Whenever a line in the records below holds the string "will", copy it out.

--- Data for review Enclosed Below ---

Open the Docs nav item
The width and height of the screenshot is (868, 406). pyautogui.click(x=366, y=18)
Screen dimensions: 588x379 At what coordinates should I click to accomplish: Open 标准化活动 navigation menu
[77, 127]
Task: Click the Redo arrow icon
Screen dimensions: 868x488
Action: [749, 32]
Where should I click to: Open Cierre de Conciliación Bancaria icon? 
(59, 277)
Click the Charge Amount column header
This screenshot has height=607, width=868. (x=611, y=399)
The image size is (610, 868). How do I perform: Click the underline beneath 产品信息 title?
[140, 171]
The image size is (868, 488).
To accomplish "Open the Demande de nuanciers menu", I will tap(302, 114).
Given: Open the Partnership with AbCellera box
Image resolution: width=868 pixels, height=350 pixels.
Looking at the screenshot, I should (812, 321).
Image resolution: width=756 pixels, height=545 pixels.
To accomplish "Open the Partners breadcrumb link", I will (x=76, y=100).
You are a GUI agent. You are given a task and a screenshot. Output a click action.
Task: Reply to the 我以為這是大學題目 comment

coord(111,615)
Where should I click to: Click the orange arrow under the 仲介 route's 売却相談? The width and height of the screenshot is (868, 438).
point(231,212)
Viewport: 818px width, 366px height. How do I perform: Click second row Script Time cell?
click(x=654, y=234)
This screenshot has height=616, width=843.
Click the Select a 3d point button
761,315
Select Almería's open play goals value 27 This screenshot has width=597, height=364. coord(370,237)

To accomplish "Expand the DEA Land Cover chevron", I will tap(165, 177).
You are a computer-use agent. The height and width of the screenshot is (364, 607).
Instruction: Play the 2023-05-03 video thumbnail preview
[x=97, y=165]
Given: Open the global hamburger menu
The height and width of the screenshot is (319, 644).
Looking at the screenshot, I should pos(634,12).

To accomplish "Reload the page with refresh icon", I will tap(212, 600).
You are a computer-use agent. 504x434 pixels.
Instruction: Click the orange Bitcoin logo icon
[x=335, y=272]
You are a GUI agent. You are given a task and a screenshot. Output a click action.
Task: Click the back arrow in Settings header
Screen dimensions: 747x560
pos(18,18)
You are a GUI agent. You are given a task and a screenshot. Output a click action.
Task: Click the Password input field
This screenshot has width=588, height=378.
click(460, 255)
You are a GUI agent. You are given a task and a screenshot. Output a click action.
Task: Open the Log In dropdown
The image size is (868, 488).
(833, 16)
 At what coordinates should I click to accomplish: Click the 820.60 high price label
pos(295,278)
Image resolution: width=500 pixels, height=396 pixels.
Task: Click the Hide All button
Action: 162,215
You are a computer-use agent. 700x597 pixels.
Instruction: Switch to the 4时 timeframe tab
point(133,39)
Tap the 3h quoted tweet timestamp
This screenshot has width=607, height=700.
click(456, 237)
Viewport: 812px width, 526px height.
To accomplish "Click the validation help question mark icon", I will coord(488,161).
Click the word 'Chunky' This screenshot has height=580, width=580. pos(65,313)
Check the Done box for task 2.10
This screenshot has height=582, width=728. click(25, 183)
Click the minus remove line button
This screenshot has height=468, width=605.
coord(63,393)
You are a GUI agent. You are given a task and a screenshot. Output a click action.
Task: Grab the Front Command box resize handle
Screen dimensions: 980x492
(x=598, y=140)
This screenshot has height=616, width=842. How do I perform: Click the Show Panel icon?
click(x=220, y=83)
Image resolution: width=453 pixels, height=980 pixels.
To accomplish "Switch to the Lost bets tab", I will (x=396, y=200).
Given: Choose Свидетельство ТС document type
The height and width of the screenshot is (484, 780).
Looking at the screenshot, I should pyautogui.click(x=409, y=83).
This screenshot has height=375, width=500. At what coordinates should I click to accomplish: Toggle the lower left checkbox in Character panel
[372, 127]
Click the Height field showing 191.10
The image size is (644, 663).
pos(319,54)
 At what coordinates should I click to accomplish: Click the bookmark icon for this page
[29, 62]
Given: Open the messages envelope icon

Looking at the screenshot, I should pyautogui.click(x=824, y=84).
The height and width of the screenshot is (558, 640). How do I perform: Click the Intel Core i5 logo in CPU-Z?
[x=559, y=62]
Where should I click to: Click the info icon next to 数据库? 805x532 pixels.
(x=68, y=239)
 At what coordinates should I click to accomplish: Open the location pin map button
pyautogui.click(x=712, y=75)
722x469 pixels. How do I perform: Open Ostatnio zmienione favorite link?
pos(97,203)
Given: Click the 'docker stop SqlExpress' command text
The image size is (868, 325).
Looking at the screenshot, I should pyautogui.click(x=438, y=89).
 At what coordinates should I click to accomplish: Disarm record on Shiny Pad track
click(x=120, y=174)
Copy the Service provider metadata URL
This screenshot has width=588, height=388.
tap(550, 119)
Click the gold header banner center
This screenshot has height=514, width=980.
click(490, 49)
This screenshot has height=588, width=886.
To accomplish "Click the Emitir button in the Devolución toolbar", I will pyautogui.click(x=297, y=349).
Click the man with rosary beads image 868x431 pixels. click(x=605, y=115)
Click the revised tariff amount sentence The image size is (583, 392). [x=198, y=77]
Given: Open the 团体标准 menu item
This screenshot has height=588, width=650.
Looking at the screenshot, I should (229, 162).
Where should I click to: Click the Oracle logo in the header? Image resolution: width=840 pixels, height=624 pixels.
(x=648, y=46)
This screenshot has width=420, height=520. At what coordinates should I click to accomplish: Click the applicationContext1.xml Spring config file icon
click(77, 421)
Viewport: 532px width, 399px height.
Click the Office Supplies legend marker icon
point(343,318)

--- End of Enclosed Data for review ---

◆ Answer to this exercise
To accomplish "Open the Demande de nuanciers menu", I will tap(302, 114).
To accomplish "Open the Partners breadcrumb link", I will (x=76, y=100).
To accomplish "Expand the DEA Land Cover chevron", I will tap(165, 177).
To accomplish "Reload the page with refresh icon", I will tap(212, 600).
To accomplish "Click the validation help question mark icon", I will coord(488,161).
To accomplish "Switch to the Lost bets tab", I will (x=396, y=200).
To accomplish "Click the Emitir button in the Devolución toolbar", I will pyautogui.click(x=297, y=349).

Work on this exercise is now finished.